Document extract:
▬▬▬▬▬▬

For use with the Virtual Gramophone website.

These are some ideas for using Library and Archives Canada's Virtual Gramophone database of early Canadian recordings in your classroom.


Themes in Music

Students listen to three or four different songs or piece of music on a specific theme from the Virtual Gramophone site. Some suggestions:

  • War/pacifism
  • Patriotism
  • Role of women
  • Racial tolerance/intolerance
  • Family
  • Politics
  • Love and relationships
  • Remembrance
  • Other issues

Students compare the songs: how are they the same? They should consider:

  • Treatment of theme (for or against? happy or sad? etc.)
  • Style of music (waltz, foxtrot, ragtime, etc.)
  • Lyrics
  • Musical elements (beat, rhythms, pitch, etc.)
  • Instruments used
  • Performers (how many, gender, etc.)

They should also compare and contrast this music with modern music on the same theme.


A Timeline of Twentieth-Century Music

Using music from the Virtual Gramophone and other sources, conduct a decade-by-decade study of twentieth-century music. How did music change over the century? Consider:

  • Themes
  • Musical styles
  • Instruments used
  • Technological changes in recording and broadcasting
  • Other elements

Students could also track major historical events in each decade. They could create a timeline of historical events, and mark the major musical movements and events of the century.

▬▬▬▬▬▬

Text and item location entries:
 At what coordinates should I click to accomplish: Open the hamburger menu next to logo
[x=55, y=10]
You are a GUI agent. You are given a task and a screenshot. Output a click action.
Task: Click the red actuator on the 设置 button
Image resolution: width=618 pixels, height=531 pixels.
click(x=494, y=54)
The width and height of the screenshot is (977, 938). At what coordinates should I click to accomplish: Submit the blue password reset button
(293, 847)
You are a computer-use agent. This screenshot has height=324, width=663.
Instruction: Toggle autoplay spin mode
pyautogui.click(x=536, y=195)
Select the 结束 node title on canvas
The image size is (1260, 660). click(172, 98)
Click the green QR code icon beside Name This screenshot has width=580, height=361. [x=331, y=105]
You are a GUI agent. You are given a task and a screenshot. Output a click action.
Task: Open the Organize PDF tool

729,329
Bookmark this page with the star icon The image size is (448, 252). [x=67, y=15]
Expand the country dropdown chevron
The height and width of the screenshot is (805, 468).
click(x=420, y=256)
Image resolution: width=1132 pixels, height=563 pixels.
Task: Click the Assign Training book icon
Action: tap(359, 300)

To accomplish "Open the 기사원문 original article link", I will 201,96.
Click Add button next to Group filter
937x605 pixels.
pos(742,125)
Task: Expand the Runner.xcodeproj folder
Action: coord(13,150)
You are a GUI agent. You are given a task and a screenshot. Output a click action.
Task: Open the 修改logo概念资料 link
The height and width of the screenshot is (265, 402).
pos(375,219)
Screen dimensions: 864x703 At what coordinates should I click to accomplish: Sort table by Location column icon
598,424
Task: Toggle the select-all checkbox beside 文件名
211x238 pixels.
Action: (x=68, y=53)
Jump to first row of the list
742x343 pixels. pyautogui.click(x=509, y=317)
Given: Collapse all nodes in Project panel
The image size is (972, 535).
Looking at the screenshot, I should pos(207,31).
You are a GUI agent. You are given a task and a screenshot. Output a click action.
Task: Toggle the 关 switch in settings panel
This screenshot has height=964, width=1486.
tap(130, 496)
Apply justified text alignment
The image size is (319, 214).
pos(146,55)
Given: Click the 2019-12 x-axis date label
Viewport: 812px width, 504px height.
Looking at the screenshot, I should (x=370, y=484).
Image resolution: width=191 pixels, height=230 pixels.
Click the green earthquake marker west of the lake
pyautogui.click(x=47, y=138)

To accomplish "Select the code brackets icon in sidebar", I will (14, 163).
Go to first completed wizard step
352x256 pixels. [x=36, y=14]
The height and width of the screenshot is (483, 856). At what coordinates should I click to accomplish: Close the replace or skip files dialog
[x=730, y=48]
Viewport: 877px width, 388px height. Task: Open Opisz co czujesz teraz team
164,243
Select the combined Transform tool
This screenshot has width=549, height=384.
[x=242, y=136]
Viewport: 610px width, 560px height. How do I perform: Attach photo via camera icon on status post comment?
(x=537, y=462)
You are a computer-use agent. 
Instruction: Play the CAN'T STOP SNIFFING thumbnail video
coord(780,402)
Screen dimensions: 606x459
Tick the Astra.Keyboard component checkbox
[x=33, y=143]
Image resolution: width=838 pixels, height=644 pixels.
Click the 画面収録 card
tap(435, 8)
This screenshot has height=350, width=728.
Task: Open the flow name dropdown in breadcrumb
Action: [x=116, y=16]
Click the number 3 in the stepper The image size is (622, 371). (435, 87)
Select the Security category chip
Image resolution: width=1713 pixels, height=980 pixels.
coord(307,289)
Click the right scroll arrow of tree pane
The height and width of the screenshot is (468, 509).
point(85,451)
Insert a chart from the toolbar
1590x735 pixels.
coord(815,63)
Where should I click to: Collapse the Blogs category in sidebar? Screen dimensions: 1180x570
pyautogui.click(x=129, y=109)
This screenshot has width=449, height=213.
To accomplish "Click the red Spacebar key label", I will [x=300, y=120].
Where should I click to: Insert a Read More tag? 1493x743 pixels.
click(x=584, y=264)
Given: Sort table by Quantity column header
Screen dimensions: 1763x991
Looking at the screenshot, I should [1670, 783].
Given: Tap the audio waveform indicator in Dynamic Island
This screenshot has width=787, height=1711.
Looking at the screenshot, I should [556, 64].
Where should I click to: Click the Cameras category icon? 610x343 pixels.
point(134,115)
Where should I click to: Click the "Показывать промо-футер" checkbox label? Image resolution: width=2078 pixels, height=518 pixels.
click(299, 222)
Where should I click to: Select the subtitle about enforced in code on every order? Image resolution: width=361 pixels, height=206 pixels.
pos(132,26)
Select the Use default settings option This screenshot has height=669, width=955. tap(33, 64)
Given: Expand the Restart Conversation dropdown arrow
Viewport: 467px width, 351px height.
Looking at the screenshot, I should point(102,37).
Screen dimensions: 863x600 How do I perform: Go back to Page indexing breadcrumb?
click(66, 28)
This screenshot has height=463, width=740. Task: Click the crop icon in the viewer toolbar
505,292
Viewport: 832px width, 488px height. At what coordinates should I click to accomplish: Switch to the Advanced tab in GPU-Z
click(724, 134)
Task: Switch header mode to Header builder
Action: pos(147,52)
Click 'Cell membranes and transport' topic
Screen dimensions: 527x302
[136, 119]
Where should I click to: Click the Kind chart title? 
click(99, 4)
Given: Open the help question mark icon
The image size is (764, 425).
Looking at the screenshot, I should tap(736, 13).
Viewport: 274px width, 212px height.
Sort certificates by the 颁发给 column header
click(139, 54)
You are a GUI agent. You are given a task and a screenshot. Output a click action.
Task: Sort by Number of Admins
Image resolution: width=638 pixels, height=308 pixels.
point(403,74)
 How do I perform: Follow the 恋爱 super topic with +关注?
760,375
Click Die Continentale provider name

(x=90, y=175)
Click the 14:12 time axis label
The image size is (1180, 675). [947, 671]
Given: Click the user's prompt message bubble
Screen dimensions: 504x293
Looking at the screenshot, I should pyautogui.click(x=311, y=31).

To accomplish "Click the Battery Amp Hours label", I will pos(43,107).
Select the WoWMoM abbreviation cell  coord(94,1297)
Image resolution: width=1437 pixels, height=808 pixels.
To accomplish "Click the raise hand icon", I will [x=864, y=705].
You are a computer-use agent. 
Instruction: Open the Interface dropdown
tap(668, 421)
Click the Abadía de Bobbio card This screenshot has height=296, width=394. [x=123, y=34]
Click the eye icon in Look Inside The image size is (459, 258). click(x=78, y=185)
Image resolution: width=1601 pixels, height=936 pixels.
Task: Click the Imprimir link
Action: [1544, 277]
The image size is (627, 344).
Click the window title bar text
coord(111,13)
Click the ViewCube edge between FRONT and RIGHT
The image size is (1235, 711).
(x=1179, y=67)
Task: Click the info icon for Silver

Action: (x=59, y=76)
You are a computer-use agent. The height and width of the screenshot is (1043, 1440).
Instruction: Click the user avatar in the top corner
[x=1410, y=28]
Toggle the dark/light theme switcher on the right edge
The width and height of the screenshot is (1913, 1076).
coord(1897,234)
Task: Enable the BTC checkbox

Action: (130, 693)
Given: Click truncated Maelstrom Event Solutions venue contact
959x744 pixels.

▬▬▬▬▬▬

Required work:
1. In the classroom activities text on the Virtual Gramophone, explain what the decade-by-decade study of twentieth-century music is meant to show.
2. Resume the text on classroom uses of the Virtual Gramophone, starting after its final sentence.

Task-by-task results:
1. The study is meant to show how music changed over the twentieth century. Students examine that change through themes, musical styles, instruments used, technological changes in recording and broadcasting, and other elements.

2.
Year-by-Year Survey of Songs

Students could search recordings by year to compare and contrast the types of songs released in each year. They could track them on a table by categories and graph the results:

  • War/pacifism
  • Patriotism
  • Role of women
  • Racial tolerance/intolerance
  • Family
  • Politics
  • Love and relationships
  • Remembrance
  • Other issues

Students could also track musical styles (waltz, foxtrot, ragtime, etc.) and observe when new styles were introduced.


Technical Difficulties

Recordings that have survived from the early twentieth century are often damaged and the sound, distorted. Students could visit the Virtual Gramophone Technical Notes page and write a short report on the causes of these problems, and how they can be corrected.

URL: www.collectionscanada.ca/gramophone/m2-5001-e.html

As an extension activity, students could conduct research into what problems may arise in preserving music created today.


Creative Writing

After listening to an historical piece of music, and discussing the theme and history behind it, students could write a poem or short story dramatizing the events of the song. Images taken from Images Canada could be used to help create mental imagery.

URL: www.imagescanada.ca/


Interpretive Drama or Dance

Students could choose a song or piece of music from the Virtual Gramophone database and develop a piece of drama or an interpretive dance relating to the theme.

Students could also choose two songs, one modern, one from the Virtual Gramophone database, and create a dance that uses both pieces of music. This could highlight changes in the Canadian society and culture in the past 100 years.


Music and Movement

This is an activity for drama students (or others) to be able to use music to heighten a dramatic pantomime. Students learn to adapt the action and activity of their pantomime to changes in the tempo, feeling and mood of the music.

Part 1
Students listen to a short piece of music from the Virtual Gramophone site and try to pick out the musical instruments used.

Part 2
Once they have heard the music once, they listen a second time to get an overall feeling for the mood of the music, and try to think of a "plot" for a pantomime that will go with the music.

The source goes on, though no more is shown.